CHECK YOUR UNDERSTANDING
(a) In the passage about swimming with whales, reproduce word for word the part that begins with the words containing "Deep Singers, Deep" and ends with "through the world.".
(b) According to the passage about swimming with whales, what was circling below while the swimmers were in the water?

PASSAGE SHOWN
☆ ☆ ☆

Deep Singers, Deep Swimmers

I swam with whales in the South Pacific, mothers and calves, male singers, above coral-studded shallows and out deep over the expanse of blue. My body engulfed by song and colour, I experienced a kind of pelagic oblivion. When one enters deep water, human construct falls away. There is no artist, woman, daughter, sister; no time, or boat, or depth, or end. Only concentrations of thought and matter, treading water at the surface, no body but the Pacific body, no body but all the bodies of all things moving through the world.

Song rang out over the great expanse of blue and all the while we were swimming sharks and their prey, manta rays, pilot whales and great pelagic fish were circling below. I looked down to see where the light fell and there was no end. My heart broke open in the water and everything that didn't belong to me poured out.

☆ ☆ ☆

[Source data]
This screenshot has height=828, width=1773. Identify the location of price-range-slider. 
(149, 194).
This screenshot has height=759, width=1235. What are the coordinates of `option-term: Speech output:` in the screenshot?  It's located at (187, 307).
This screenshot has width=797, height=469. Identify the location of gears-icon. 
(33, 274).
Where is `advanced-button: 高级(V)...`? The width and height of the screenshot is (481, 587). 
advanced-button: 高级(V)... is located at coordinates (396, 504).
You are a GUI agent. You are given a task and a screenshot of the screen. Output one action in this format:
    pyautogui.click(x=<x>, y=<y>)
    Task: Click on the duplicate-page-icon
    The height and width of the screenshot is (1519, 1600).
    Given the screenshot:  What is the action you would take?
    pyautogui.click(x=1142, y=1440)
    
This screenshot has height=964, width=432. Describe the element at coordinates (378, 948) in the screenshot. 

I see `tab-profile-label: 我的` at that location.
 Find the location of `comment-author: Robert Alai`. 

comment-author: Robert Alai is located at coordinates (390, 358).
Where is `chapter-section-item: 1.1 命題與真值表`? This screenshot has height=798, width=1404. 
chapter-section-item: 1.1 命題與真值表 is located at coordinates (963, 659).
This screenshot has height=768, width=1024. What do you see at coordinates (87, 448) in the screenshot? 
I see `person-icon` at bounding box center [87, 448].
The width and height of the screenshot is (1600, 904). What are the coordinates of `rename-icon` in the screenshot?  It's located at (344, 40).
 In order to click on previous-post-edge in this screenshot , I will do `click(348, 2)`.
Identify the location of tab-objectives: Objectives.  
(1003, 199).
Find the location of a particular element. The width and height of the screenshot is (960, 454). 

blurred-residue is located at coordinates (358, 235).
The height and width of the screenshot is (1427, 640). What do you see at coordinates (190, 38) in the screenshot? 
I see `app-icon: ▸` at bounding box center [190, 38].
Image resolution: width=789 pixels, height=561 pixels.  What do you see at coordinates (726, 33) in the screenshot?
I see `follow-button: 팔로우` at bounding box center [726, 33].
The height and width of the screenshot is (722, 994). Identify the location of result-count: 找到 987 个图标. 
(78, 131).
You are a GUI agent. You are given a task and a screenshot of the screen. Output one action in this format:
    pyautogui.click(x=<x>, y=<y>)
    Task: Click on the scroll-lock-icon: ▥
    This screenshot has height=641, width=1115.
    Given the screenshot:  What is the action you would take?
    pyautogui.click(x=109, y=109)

☆ ☆ ☆

EXERCISE SOLUTIONS
(a)
Deep Singers, Deep Swimmers

I swam with whales in the South Pacific, mothers and calves, male singers, above coral-studded shallows and out deep over the expanse of blue. My body engulfed by song and colour, I experienced a kind of pelagic oblivion. When one enters deep water, human construct falls away. There is no artist, woman, daughter, sister; no time, or boat, or depth, or end. Only concentrations of thought and matter, treading water at the surface, no body but the Pacific body, no body but all the bodies of all things moving through the world.

(b) Sharks and their prey, manta rays, pilot whales and great pelagic fish.